In addition to obesity, excessive gestational weight gain (GWG) has been identified as a risk factor for pregnancy complications [1016]. Additionally, the amount of weight gain during pregnancy may have a strong impact on maternal weight retention [1720] and seems to be a predictive factor for the long-term development of obesity in the mother [18, 2123]. Excessive GWG can also affect foetal growth and is associated with an increased proportion of large for gestational age (LGA) newborns [16, 2426]. In addition, excessive gestational weight gain was reported to be associated with childhood obesity [2735] and obesity in later stages of life [3640].

Lifestyle intervention during pregnancy seems to be a promising strategy to prevent excessive GWG [4145]. We have previously reported the first results of a lifestyle intervention in pregnancy to reduce the rate of excessive gestational weight gain (FeLIPO trial) [46]. The lifestyle intervention resulted in a lower proportion of women exceeding the recommendations of the Institute of Medicine (IOM) for GWG (38 % vs. 60 %, p < 0.05), and participants in the intervention group gained significantly less weight than those in the control group (14.1 vs. 15.6 kg, p < 0.05). Furthermore, the results suggested that weight retention was higher in the control group than in the intervention group at month four postpartum (pp) (3.3 vs. 2.1 kg, p = 0.09). There was no evidence of a difference in birth weight between the two groups.

# [DATASET EXTRACT]
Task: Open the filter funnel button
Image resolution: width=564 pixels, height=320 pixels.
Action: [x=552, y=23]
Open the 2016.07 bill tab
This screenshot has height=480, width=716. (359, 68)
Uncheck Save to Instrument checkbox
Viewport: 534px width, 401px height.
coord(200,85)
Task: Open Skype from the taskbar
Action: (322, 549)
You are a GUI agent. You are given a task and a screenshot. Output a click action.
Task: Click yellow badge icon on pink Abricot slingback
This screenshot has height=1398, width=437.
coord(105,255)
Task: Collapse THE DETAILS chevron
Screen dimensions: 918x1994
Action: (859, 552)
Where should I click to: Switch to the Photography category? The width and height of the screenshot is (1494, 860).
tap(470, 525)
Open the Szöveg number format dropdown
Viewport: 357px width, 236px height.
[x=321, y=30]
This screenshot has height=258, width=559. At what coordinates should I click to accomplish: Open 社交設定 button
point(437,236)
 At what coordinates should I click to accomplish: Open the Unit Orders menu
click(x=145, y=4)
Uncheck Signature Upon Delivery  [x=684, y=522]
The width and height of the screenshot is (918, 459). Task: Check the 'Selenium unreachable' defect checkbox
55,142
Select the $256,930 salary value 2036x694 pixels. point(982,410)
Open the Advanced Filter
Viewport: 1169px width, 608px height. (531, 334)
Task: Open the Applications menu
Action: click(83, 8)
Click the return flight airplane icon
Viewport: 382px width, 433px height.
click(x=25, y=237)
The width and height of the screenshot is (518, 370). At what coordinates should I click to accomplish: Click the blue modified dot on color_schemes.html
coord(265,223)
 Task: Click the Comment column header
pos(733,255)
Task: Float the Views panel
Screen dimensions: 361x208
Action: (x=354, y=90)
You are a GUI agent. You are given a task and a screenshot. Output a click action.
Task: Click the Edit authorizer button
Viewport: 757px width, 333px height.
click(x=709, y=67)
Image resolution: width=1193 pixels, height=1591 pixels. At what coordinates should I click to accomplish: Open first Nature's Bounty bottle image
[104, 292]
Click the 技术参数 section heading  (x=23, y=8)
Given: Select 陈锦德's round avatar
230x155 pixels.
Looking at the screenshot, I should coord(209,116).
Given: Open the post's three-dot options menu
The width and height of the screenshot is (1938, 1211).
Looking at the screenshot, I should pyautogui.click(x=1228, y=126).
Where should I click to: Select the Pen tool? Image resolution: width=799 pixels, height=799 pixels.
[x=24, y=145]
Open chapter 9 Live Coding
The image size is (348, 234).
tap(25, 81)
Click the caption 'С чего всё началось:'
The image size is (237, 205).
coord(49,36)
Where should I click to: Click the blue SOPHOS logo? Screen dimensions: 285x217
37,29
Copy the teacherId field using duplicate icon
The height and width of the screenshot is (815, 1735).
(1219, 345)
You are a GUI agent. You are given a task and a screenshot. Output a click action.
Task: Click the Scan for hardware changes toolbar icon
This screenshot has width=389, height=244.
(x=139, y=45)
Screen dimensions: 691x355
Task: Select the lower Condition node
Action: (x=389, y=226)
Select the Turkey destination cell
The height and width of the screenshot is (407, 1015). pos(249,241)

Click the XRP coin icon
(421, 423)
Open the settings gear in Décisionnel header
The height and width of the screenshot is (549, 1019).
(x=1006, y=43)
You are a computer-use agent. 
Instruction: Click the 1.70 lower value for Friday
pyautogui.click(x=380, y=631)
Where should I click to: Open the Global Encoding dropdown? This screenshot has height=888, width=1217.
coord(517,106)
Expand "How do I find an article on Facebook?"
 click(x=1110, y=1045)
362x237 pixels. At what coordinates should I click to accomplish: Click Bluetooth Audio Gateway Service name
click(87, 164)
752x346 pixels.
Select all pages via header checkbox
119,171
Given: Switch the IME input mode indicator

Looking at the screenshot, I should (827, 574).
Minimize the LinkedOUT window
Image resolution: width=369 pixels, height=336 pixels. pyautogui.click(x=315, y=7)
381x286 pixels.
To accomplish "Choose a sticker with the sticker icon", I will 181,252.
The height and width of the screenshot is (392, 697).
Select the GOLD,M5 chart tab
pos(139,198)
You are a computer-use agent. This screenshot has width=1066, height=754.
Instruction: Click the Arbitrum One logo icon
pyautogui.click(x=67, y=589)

# [TASK INSTRUCTIONS]
According to the passage on gestational weight gain, how much weight did participants in the intervention group and the control group of the FeLIPO trial gain?

# [ANSWER SPACE]
The intervention group gained 14.1 kg and the control group gained 15.6 kg.